It began with a simple, recurring message: The answers to my search for meaning were to be found within. I had only to listen to and follow the longings of my heart. As I began to tune in to this message, I began to honor my inner yearnings.

When we expect another human being to make us happy or heal us, we put them on a pedestal and look to them as our saviros. We do this with love relationships. We all too often look at our partnership to define us and focus them in hopes of filling the empty hole inside us, which can only be filled by a connectedness to Spirit or God. We idolize relationship rather than working on our own self-realization. What you think you should get from a relationship--a sense of peace, security, sex, is really only attainable by getting in touch with your spiritual nature. You shouldn't depend on the fantasy that someone should be everything to you. Relationship cannot take the place of Spirit, they can only serve to show us the way to it. Because the purpose of life is to grow and become ever more intimate with God, we will continuously disappointed by the ego's promise of external fulfillment until we finally get frustrated enough to consider another possibility. Being "let down" by your partner is one of those blessing in disguise. If we are let down often enough and hard enough, we might stop pinning our dreams on an impossibility and instead begin to wake up to our self---that core aspect of ourselves that is Spirit. Much as we bemoan the insufficiencies of our relationship with our partner, that disappointment can motivate us to look deeper. We may keep looking to other people for a while, hoping against hope that there is someone else out there who can provide us with what we need, but eventually we will give up. Giving up has no a negative connotation. When i mention giving up...i am mention SURRENDER to the spirit...or God. When we have exhausted our personal effort and still don't hav the joy we want, we can turn to the divine for intervention. The moment we give up the idea that love is something to find out there is the moment it comes flooding into our awareness.

When I was with Melissa..all of my fear and insecurities I'd long since stuffed away came pouring out. I became a crazy person as I struggled through the dramas to avoid facing things I had never wanted to look at. Being with her triggered my hidden rage, my feeling of worthlessness, and my controlling behavior. I had always projected the image of a laid back and confident, but that woman held my nose up to far less appealing aspect of myself until I had no choice but to do some deep inner work and become stronger. The relationship with all its heartbreaks, inspired me to look at myself and figure out what need to change. To this day, I remain grateful to her to make me more strong. I would never return to her, or wish to relive those times, but I know that by going through it all, a great healing occureed. My being drawn to her had divine purpose in it, and by staying in the game I became mroe conscious...the relationship woke me up in a sense.

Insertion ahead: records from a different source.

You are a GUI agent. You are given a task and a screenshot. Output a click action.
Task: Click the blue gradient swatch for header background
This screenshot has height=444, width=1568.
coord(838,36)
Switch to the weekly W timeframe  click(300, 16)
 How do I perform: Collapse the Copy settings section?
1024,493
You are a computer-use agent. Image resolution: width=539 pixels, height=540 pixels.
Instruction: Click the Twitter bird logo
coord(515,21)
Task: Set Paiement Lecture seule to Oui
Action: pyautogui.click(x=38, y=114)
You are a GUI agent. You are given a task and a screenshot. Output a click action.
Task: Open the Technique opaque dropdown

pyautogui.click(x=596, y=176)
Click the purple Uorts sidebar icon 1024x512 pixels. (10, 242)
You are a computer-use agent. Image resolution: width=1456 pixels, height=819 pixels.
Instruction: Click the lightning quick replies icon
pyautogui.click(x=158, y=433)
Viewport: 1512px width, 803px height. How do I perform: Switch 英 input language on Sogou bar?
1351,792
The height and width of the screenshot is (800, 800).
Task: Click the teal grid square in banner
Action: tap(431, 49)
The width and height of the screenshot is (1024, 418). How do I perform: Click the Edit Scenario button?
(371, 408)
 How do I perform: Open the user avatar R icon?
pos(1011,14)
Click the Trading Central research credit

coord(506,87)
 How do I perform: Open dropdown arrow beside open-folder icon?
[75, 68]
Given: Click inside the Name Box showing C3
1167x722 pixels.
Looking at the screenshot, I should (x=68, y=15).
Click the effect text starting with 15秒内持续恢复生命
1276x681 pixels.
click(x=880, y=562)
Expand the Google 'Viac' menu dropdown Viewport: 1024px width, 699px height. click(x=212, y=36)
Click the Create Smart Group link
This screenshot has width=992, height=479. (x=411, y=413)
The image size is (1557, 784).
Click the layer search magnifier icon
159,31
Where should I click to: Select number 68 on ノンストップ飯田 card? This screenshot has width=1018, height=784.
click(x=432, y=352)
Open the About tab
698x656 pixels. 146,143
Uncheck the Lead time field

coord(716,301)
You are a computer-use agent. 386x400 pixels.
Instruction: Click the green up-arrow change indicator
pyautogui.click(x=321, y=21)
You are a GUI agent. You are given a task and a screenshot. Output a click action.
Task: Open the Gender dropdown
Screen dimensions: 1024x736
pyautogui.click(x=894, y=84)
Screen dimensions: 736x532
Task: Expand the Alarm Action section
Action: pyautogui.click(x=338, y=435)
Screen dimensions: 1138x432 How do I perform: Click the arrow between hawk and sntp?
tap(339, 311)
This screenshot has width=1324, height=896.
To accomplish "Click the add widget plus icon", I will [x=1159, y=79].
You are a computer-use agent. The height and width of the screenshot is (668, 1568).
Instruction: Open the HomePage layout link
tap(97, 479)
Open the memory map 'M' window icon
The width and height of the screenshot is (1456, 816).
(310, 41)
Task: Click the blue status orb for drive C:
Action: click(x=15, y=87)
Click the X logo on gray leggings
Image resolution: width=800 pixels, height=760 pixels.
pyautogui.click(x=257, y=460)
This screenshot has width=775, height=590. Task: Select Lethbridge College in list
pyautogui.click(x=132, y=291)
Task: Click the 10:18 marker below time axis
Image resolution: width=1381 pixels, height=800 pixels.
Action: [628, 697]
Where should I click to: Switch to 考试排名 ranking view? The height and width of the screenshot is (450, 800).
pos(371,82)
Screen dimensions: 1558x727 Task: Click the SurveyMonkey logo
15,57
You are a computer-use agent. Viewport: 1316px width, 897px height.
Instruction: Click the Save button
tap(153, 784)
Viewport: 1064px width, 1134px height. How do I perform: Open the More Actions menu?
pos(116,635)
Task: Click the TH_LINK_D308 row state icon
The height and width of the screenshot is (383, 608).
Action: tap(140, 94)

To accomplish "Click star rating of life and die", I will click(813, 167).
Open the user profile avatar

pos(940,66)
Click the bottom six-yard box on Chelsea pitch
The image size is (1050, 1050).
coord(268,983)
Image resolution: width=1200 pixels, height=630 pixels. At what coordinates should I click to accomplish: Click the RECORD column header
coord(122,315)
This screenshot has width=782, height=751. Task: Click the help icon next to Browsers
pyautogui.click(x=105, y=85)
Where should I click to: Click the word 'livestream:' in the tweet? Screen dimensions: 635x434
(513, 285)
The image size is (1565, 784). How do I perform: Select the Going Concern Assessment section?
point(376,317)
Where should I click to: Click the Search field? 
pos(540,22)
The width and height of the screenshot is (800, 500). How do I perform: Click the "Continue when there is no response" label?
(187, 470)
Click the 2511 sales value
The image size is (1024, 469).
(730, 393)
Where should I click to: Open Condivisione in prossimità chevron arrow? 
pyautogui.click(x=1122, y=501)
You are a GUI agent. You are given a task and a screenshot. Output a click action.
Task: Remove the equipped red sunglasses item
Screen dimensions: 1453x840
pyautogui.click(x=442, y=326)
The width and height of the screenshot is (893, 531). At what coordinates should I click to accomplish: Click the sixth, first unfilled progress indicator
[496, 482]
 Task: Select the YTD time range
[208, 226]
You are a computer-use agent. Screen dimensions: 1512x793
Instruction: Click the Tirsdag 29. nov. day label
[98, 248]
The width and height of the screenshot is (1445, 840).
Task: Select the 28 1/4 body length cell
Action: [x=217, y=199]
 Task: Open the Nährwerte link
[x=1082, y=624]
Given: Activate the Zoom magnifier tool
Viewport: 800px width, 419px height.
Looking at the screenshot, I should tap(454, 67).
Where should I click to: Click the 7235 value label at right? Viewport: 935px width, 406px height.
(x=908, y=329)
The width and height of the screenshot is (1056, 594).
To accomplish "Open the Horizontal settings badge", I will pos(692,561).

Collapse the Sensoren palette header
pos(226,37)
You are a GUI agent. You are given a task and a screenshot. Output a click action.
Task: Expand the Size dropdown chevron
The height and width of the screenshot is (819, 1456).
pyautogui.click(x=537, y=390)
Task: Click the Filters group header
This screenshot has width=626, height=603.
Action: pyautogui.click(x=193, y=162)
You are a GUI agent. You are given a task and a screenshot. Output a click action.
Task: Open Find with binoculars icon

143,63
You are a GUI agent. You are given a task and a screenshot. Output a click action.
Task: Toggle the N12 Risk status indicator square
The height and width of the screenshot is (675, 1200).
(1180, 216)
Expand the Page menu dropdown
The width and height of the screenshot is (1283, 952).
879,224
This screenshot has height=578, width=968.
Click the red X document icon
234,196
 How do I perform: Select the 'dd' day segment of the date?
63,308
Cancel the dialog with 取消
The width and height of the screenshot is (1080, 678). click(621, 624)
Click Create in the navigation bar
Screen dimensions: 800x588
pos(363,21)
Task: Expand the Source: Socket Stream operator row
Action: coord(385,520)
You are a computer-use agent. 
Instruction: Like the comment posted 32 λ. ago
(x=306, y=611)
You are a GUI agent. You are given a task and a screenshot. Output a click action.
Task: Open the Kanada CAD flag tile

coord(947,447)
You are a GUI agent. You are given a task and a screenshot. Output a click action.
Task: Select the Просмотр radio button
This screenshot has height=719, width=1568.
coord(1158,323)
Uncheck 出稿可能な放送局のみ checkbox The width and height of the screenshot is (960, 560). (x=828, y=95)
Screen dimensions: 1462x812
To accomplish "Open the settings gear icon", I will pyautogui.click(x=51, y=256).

It is inevitable that we will awaken to who we are, how long that awakening takes depends upon how tightly we cling to the idea that soulmate should be the be-all and end-all. The very nature of seeking implies that you don't believe you already have what you're looking for, and implicit in that is a sense of lack, emptiness. When you project lack, lack is reflected back to you....you manifest what you believe. You must have notice that I am not online that much anymore...I am become to believe that I don;t lack love. If you were to lose your soulmate, would your happiness be doomed to disappear forever? NO!!!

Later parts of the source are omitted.